Do you know where you will be five years from now? How about 10 years from now? Michael Bouchard does. He has a 15-year plan for personal success and has carefully outlined every step required to get him there.
“I love to plan. I love to make lists,” says Bouchard, a junior in geology and geophysics from Ballwin, Mo. “Some people shy away from the future. I run toward it with vigor.”
A self-proclaimed “band geek,” he chose Missouri S&T because he immediately fit in.
“There is a freedom here, too,” Bouchard says. “You have the chance to remake yourself exactly how you want to be, and really take control of your life and your future.”
Bouchard loves the variety of opportunities available to him at Missouri S&T. He plays trumpet in the marching band and is active in Fencing Club and National Residence Hall Honorary, among others. Last year, he played Charlie Bucket in the S&T theater production Willy Wonka. He is one class away from completing a minor in Russian.

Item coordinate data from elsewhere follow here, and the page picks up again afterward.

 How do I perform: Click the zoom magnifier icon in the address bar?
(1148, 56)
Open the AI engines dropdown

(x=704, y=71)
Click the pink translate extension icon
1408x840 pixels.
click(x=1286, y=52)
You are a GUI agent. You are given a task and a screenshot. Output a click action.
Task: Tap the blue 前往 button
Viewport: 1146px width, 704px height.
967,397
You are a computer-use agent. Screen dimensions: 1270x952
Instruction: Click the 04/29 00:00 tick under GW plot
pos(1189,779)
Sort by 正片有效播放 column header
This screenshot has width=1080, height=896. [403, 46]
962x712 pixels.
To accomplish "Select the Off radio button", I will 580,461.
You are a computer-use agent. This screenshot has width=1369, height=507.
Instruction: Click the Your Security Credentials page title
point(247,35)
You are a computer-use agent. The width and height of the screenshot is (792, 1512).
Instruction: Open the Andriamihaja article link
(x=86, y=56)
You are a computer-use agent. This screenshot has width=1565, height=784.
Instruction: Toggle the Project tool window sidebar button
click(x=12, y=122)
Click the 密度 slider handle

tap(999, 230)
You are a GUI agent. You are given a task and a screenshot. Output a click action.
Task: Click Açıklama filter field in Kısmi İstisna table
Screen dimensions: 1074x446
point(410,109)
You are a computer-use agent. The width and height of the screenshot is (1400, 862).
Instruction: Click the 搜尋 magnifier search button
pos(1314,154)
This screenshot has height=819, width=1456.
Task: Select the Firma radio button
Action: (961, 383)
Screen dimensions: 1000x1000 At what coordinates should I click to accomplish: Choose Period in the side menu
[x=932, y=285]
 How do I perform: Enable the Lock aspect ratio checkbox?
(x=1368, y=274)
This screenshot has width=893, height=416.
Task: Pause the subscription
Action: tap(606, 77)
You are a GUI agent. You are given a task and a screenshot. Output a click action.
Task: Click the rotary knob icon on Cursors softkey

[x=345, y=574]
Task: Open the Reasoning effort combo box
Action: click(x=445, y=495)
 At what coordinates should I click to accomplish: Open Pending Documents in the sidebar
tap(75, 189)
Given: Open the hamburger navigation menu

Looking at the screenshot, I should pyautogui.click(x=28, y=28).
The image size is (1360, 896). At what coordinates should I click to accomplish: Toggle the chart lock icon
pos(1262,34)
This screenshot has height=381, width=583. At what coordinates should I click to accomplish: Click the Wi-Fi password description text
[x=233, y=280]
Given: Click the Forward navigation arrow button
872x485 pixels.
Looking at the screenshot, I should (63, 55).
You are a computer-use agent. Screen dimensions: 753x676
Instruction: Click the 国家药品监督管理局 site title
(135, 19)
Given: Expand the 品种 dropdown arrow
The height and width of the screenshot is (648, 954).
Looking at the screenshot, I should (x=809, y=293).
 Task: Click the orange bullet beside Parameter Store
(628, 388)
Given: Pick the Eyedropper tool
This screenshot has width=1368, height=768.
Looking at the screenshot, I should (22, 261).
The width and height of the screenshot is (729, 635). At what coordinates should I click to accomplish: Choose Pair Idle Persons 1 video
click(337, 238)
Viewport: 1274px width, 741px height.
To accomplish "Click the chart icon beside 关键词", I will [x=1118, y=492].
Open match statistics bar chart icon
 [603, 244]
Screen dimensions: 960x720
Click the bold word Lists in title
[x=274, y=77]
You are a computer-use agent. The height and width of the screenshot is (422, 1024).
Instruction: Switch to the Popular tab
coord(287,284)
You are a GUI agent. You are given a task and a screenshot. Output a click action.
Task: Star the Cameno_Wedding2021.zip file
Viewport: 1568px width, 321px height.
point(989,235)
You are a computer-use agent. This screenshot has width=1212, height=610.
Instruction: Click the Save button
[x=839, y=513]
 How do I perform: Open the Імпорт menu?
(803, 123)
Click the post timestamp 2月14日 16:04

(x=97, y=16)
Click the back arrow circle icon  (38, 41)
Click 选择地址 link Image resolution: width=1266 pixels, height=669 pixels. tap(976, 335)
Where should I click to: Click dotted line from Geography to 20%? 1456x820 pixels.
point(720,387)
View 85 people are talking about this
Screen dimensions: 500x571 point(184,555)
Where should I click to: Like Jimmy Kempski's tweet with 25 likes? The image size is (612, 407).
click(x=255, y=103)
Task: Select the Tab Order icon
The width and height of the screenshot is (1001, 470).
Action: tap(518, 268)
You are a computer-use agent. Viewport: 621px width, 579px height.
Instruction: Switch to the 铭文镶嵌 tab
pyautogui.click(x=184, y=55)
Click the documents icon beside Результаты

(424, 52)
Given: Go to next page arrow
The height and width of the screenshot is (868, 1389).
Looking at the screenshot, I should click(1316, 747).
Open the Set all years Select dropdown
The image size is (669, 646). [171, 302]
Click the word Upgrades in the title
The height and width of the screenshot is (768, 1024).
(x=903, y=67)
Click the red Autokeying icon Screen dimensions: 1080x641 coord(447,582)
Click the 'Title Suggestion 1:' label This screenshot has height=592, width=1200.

“It’s not a matter of what can I do, but what do I have time to do!”
Bouchard works with John Hogan, associate professor of geological sciences and engineering, to research the mysteries of bizarre dome-like structures in Egypt’s Afar Desert using satellite imagery. Called “desert eyes,” these structures make the terrain look like bubble wrap, he says.
“The eyes are structural domes, but are often topographically flat,” Bouchard explains. “If you didn’t know they were there, you could walk right by them. However, when viewed from space, they create some truly incredible pictures.”
“Some people shy away from the future. I run toward it with vigor.”
Bouchard’s love of space fits into his plan in other ways, too.
Hanging on Bouchard’s wall is a 176-goal flow chart he hopes will lead the Mars Rover Design Team to success. Bouchard is CEO of the group he co-founded with 15 friends last fall. The team — the newest group to be included in the Student Design and Experiential Learning Center — is designing and building a remote-controlled vehicle capable of traversing the red, rocky terrain of Mars. The team will take part in a summer 2013 competition sponsored by The Mars Society.
Ultimately, Bouchard wants to be an astronaut. Until then, he plans to spend four years in college, five years working in the field of exploration geology and six years working on a Ph.D. in planetary geology — the study of other planets. “
I have high goals and it will take a lot of hard work and dedication to get there,” Bouchard says. “And a plan.”
But if things don’t work out the way he plans, he’s all right with that, too. In fact, he’s on version 12 of his four-year college course plan.
“I have had to learn that while it is okay to have plans, you must still be flexible,” he says. “Plans help you have a direction, but they must be realistic, flexible and true to you.”